Your objective:
The records below are to be restated word for word, with every picture left out.

[Dataset entries]
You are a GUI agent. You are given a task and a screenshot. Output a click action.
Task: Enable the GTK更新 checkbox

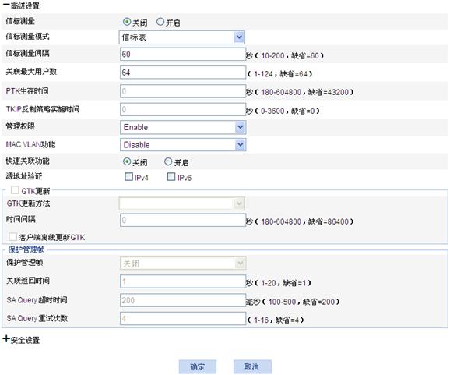click(x=15, y=190)
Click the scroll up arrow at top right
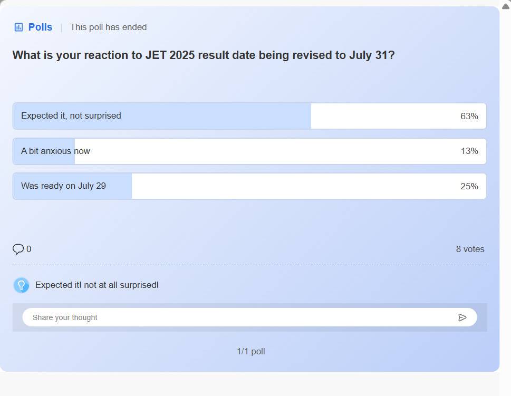Image resolution: width=511 pixels, height=396 pixels. click(x=505, y=6)
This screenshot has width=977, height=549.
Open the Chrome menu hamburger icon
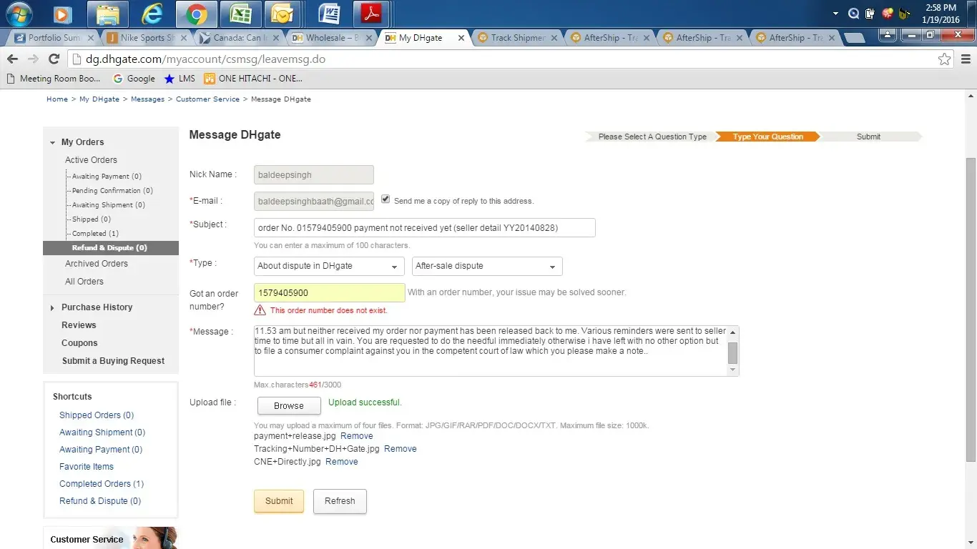point(965,59)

Written answer:
You are a GUI agent. You are given a task and a screenshot. Output a click action.
Task: Enable the GTK更新 checkbox

click(x=15, y=190)
Click the scroll up arrow at top right
Image resolution: width=511 pixels, height=396 pixels. click(x=505, y=6)
This screenshot has width=977, height=549.
Open the Chrome menu hamburger icon
point(965,59)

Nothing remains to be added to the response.